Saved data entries
------------------------

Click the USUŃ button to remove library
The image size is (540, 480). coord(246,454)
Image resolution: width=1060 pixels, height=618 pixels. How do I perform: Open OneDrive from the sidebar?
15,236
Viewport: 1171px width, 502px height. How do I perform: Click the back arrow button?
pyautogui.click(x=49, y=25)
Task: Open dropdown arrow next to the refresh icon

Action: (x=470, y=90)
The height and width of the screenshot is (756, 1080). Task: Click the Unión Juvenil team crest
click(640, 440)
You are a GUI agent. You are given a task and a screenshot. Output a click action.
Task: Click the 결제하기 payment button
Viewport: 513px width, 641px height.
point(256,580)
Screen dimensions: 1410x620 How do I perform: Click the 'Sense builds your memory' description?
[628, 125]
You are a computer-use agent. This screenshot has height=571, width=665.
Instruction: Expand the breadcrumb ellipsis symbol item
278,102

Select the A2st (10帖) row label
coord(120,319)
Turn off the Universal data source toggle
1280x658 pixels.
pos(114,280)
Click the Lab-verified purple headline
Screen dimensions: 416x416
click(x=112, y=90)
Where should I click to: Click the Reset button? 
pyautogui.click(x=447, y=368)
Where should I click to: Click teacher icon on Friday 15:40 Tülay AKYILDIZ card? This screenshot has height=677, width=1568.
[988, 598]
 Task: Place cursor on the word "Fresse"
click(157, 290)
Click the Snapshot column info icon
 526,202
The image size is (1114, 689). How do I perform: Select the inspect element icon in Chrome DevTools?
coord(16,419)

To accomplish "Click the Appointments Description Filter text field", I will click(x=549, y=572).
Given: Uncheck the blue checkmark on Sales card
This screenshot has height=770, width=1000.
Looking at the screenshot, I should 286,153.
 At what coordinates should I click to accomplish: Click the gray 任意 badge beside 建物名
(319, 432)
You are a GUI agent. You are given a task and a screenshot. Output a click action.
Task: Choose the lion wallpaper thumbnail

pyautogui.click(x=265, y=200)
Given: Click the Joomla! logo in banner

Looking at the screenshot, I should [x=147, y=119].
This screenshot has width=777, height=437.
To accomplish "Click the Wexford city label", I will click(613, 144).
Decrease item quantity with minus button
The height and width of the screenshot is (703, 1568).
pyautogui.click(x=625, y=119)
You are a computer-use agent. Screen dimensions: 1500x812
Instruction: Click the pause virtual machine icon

------------------------

**What needs to be done:**
Only the data above, repeated exactly, should make up the reply.

**Expected answer:**
Click the USUŃ button to remove library
The image size is (540, 480). coord(246,454)
Image resolution: width=1060 pixels, height=618 pixels. How do I perform: Open OneDrive from the sidebar?
15,236
Viewport: 1171px width, 502px height. How do I perform: Click the back arrow button?
pyautogui.click(x=49, y=25)
Task: Open dropdown arrow next to the refresh icon

Action: (x=470, y=90)
The height and width of the screenshot is (756, 1080). Task: Click the Unión Juvenil team crest
click(640, 440)
You are a GUI agent. You are given a task and a screenshot. Output a click action.
Task: Click the 결제하기 payment button
Viewport: 513px width, 641px height.
point(256,580)
Screen dimensions: 1410x620 How do I perform: Click the 'Sense builds your memory' description?
[628, 125]
You are a computer-use agent. This screenshot has height=571, width=665.
Instruction: Expand the breadcrumb ellipsis symbol item
278,102

Select the A2st (10帖) row label
coord(120,319)
Turn off the Universal data source toggle
1280x658 pixels.
pos(114,280)
Click the Lab-verified purple headline
Screen dimensions: 416x416
click(x=112, y=90)
Where should I click to: Click the Reset button? 
pyautogui.click(x=447, y=368)
Where should I click to: Click teacher icon on Friday 15:40 Tülay AKYILDIZ card? This screenshot has height=677, width=1568.
[988, 598]
 Task: Place cursor on the word "Fresse"
click(157, 290)
Click the Snapshot column info icon
 526,202
The image size is (1114, 689). How do I perform: Select the inspect element icon in Chrome DevTools?
coord(16,419)

To accomplish "Click the Appointments Description Filter text field", I will click(x=549, y=572).
Given: Uncheck the blue checkmark on Sales card
This screenshot has height=770, width=1000.
Looking at the screenshot, I should 286,153.
 At what coordinates should I click to accomplish: Click the gray 任意 badge beside 建物名
(319, 432)
You are a GUI agent. You are given a task and a screenshot. Output a click action.
Task: Choose the lion wallpaper thumbnail

pyautogui.click(x=265, y=200)
Given: Click the Joomla! logo in banner

Looking at the screenshot, I should [x=147, y=119].
This screenshot has width=777, height=437.
To accomplish "Click the Wexford city label", I will click(613, 144).
Decrease item quantity with minus button
The height and width of the screenshot is (703, 1568).
pyautogui.click(x=625, y=119)
You are a computer-use agent. Screen dimensions: 1500x812
Instruction: Click the pause virtual machine icon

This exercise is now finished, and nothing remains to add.